▶ Task to complete:
Your job is to copy the lines from the material that include "screenshot".

▶ Extracted information:
▼▼▼
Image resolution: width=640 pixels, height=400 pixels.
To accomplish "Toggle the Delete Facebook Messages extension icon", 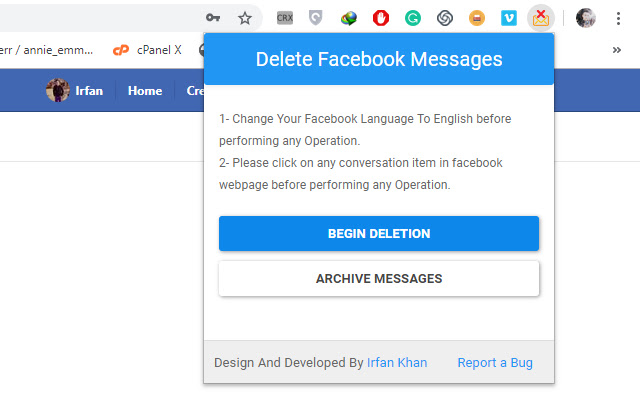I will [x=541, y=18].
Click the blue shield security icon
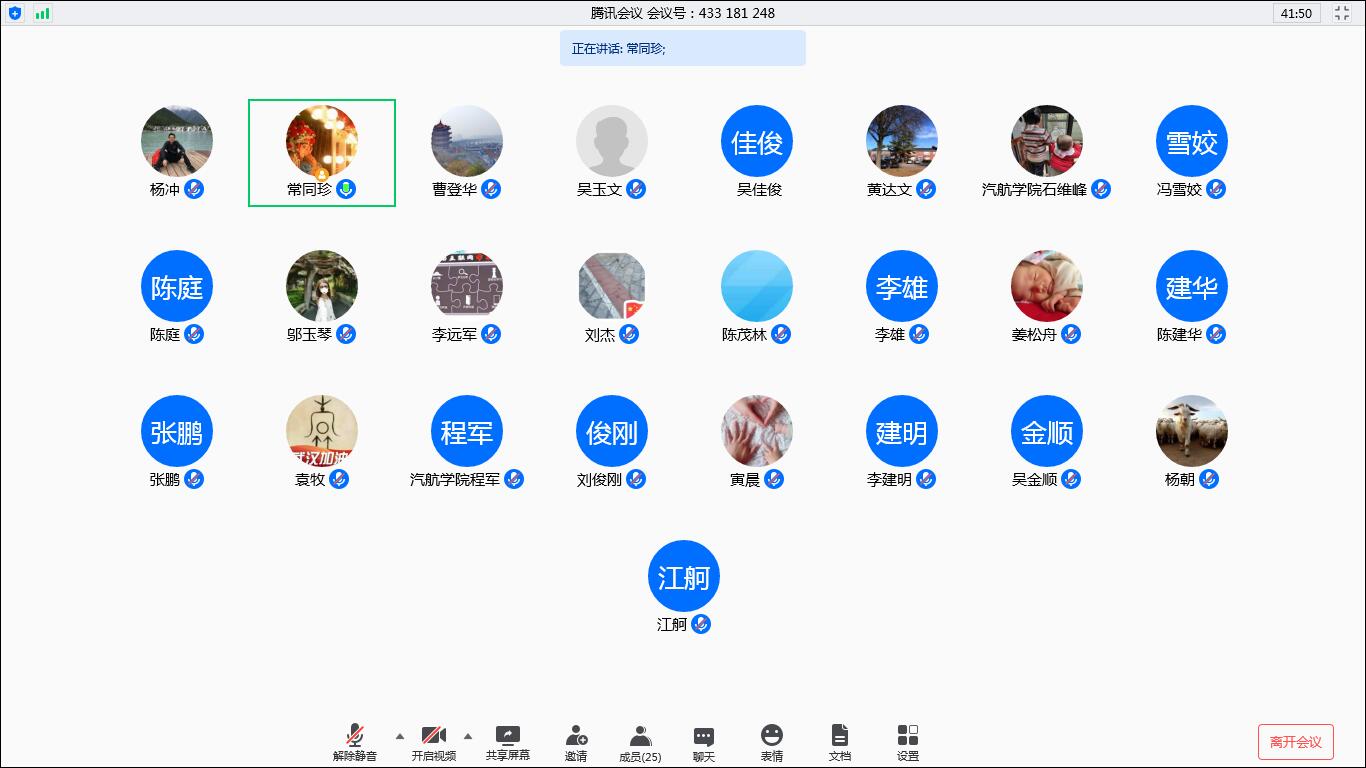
▲▲▲
▼▼▼
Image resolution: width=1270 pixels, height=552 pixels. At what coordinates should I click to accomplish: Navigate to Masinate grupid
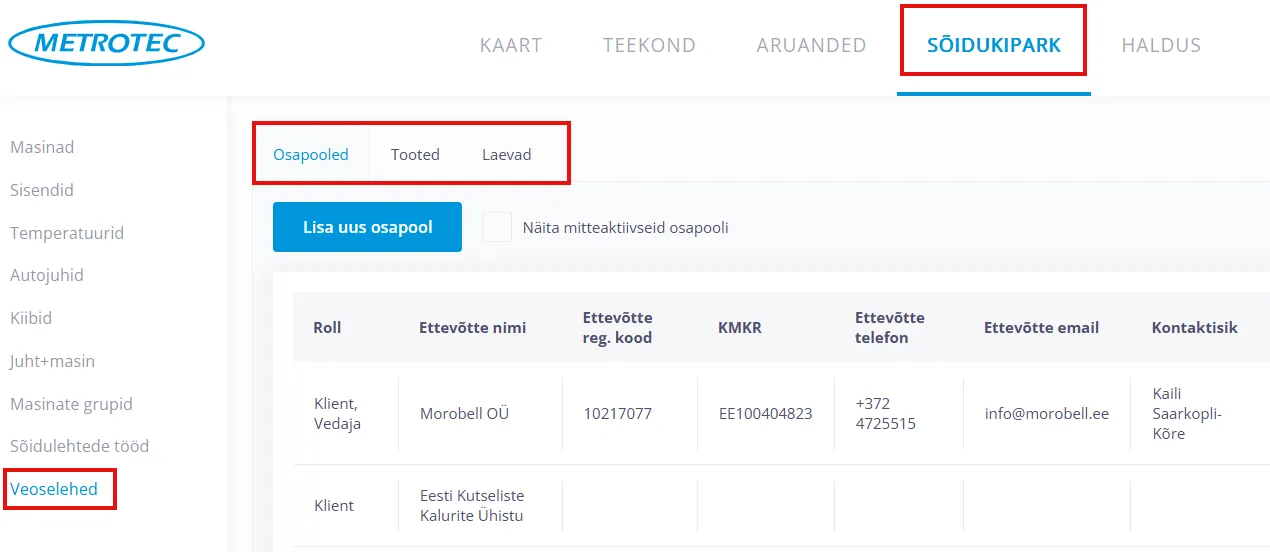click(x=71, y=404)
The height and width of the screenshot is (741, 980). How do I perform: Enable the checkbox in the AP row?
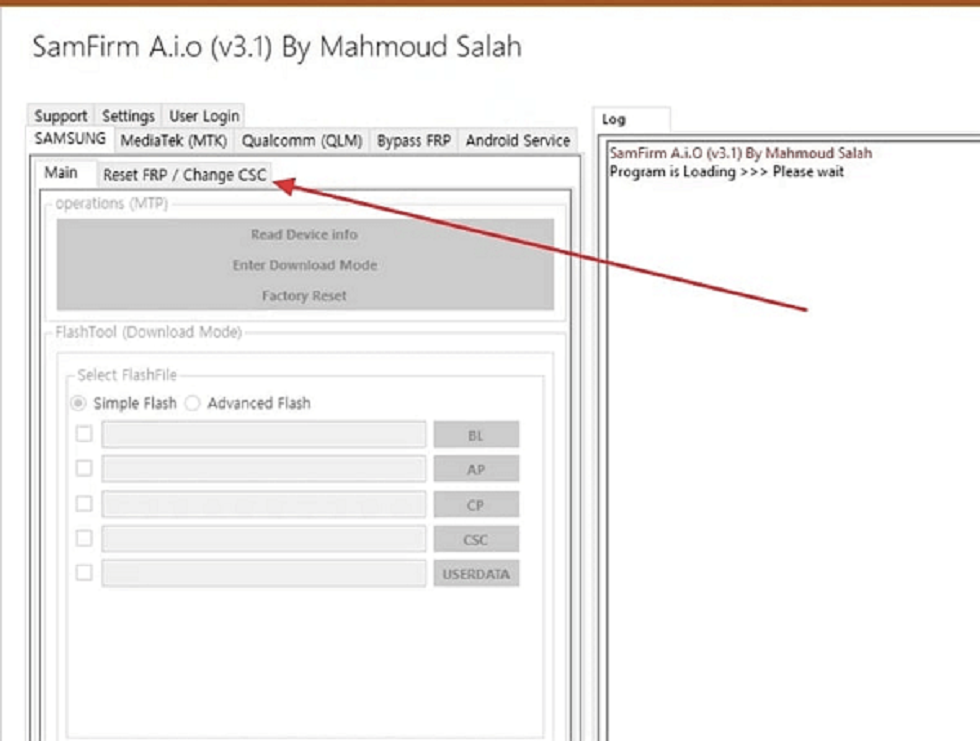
▲▲▲
▼▼▼
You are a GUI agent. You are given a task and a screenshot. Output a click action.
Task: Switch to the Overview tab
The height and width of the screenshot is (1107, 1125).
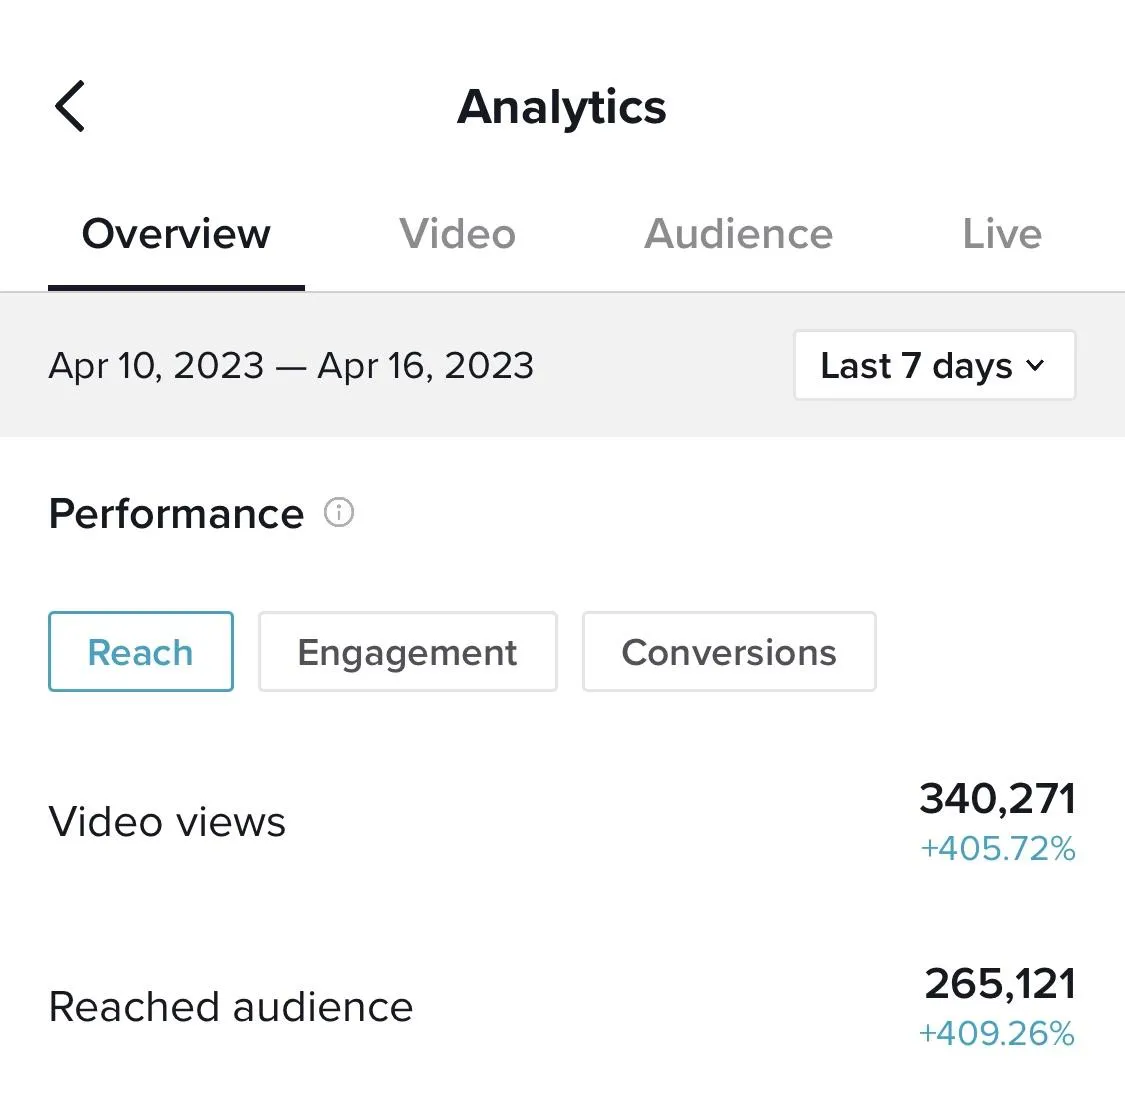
▲▲▲
▶ Response area:
The height and width of the screenshot is (741, 980). How do I perform: Enable the checkbox in the AP row?
You are a GUI agent. You are given a task and a screenshot. Output a click action.
The height and width of the screenshot is (1107, 1125).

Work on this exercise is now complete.